◆ **Exercice court**: Reproduisez intégralement le texte sur la socialité primaire et la socialité secondaire, sans y changer un seul mot.

◆ **Texte du document**:

--------------------------------------------------

Où la socialité primaire devrait primer sur la socialité secondaire
Dans son livre Petit traité de bénévolence, Patrick Tudoret cite le sociologue spécialiste du don, Alain Caillé : “Appelons socialité primaire ce type de rapport social dans lequel la personnalité des personnes importe plus que les fonctions qu’elles assument. Et socialité secondaire, ce type de rapport soumis à la loi de l’impersonnalité dans laquelle les fonctions assumées par les personnes importent plus que leur personnalité. »
Force est de constater que de tels témoignages relatés par 20minutes.fr montrent que non seulement la socialité secondaire a pris largement le dessus sur la socialité primaire, mais que du fait de la sous-valorisation de la fonction, l’individu est privé de reconnaissance pour ce qu’il est ET pour ce qu’il fait ET pour son métier. Autrement dit, la fonction l’emportant sur la personnalité, si la fonction importe vraiment très peu, on imagine assez bien le niveau auquel on peut situer l’intérêt porté à la personnalité des fonctions sous-valorisées.

--------------------------------------------------

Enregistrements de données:
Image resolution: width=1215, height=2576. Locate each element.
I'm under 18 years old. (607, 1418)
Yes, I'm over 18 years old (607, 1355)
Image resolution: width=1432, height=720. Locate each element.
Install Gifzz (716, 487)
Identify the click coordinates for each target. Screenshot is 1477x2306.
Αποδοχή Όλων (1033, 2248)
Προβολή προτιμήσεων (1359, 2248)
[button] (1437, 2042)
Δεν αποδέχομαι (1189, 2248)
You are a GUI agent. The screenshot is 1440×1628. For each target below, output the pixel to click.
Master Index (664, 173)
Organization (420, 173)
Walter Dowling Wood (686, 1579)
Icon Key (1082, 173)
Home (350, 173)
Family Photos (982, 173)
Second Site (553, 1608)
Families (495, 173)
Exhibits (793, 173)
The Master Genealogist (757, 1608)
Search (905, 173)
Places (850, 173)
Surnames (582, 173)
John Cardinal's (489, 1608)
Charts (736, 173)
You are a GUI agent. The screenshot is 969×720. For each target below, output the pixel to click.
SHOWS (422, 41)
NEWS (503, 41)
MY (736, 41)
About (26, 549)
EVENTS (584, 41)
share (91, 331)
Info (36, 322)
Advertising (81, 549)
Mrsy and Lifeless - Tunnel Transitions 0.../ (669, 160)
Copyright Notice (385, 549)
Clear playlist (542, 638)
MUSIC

--------------------------------------------------

◆ **Exercice corrigé**:
Où la socialité primaire devrait primer sur la socialité secondaire
Dans son livre Petit traité de bénévolence, Patrick Tudoret cite le sociologue spécialiste du don, Alain Caillé : “Appelons socialité primaire ce type de rapport social dans lequel la personnalité des personnes importe plus que les fonctions qu’elles assument. Et socialité secondaire, ce type de rapport soumis à la loi de l’impersonnalité dans laquelle les fonctions assumées par les personnes importent plus que leur personnalité. »
Force est de constater que de tels témoignages relatés par 20minutes.fr montrent que non seulement la socialité secondaire a pris largement le dessus sur la socialité primaire, mais que du fait de la sous-valorisation de la fonction, l’individu est privé de reconnaissance pour ce qu’il est ET pour ce qu’il fait ET pour son métier. Autrement dit, la fonction l’emportant sur la personnalité, si la fonction importe vraiment très peu, on imagine assez bien le niveau auquel on peut situer l’intérêt porté à la personnalité des fonctions sous-valorisées.